Tuesday, March 27, 2007

Earthqaukes in Japan Part 2

The first part of this series can be found here.

The Richter scale versus the Shindo scale

It may not be common knowledge in the West but Japan uses an entirely different scale to compliment the Ritcher scale. The Ritcher scale is based on physics and the measurement of momentum, while the Japanese "Shindo" scale is more functional, categorizing an earthquake's effects on a scale of 1-7. The Japanese scale is also useful for discribing seismic effects for any given area as an earthquake's effect lessen as distance from the epicenter increases. The Ritcher scale does not function this way.

Living as I have now for years in Japan, I have have experienced many earthquakes. Each of them is novel to me because I am a country hick, where such events fill my tiny brain with wonder and curiosity. If a small one does hit, I am normally the guy quickly on my feet afterward looking concerned, where as my coworkers just keep their heads down working.

**SUPPLIED ENTRIES**
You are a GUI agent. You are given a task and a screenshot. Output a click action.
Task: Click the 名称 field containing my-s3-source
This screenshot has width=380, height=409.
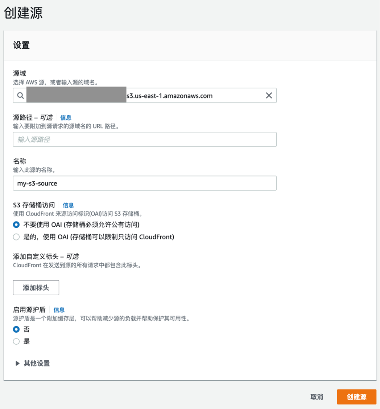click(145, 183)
...
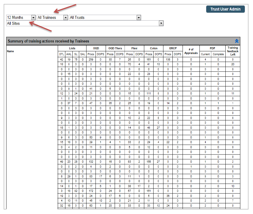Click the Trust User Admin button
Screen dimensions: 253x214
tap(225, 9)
--
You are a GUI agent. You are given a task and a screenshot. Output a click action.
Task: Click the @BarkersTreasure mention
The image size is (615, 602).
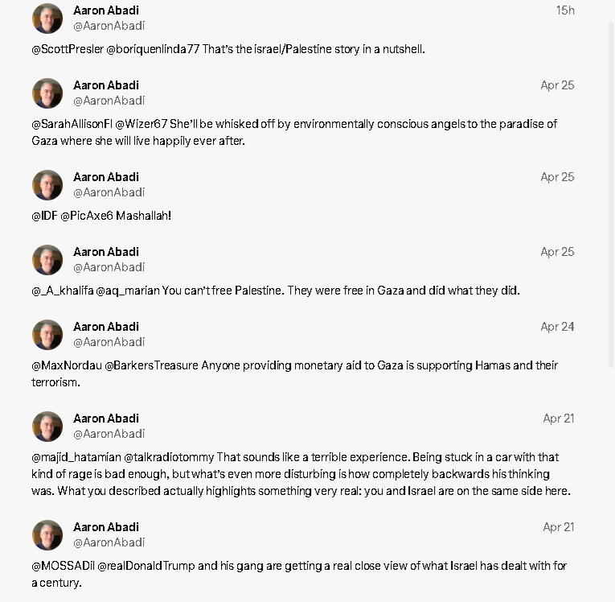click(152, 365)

**TASKS TO CARRY OUT**
**A)** Edit the earthquake post: write out everything from "Earthqaukes in Japan" down to "function this way." again, putting "practical" where "functional" stands.
**B)** According to the earthquake post, on what numeric range does the Japanese Shindo scale categorize an earthquake's effects?
**C)** Extend the earthquake post, picking up after its final sentence.
You won't need the data for this.

**FINAL ANSWERS**
**A)**
Earthqaukes in Japan Part 2

The first part of this series can be found here.

The Richter scale versus the Shindo scale

It may not be common knowledge in the West but Japan uses an entirely different scale to compliment the Ritcher scale. The Ritcher scale is based on physics and the measurement of momentum, while the Japanese "Shindo" scale is more practical, categorizing an earthquake's effects on a scale of 1-7. The Japanese scale is also useful for discribing seismic effects for any given area as an earthquake's effect lessen as distance from the epicenter increases. The Ritcher scale does not function this way.

**B)** On a scale of 1 to 7.

**C)**
Japan is as seismicly active as a country can be, and as I mentioned in part one, one of the most active areas is eastern Hokkaido. This is because the Pacific plate is pushing into the North American plate (on which Hokkaido sits). Japan unfortunately sits upon four different plates, thus, in someways Japan is lucky if the quake is only 7 on the Ritcher scale as this configuration of plates harbors the potential for much bigger quakes.

There are several different types of quakes. One is a sudden, sharp type movement due to a different type of energy wave propagation through the ground that I have never experienced. Most quakes I have experienced are under 3. They are characterized by a slow crescendo of movement building up and then tapering away. I have always associated them with a sound; like a deep bass tone from a sub-woofer, but the sound of an earthquake has never been recorded to my knowledge. The two biggest I remember just kept building and building and I didn't know at what point I was suppose to get under the kitchen table; after the dishes start rattling or after the windows start to rattling or after the walls start creaking?

When I stop to think about the power involved in earthquakes it's quite startling. That something hundreds of kilometers away could cause my house to move so easily is sobering.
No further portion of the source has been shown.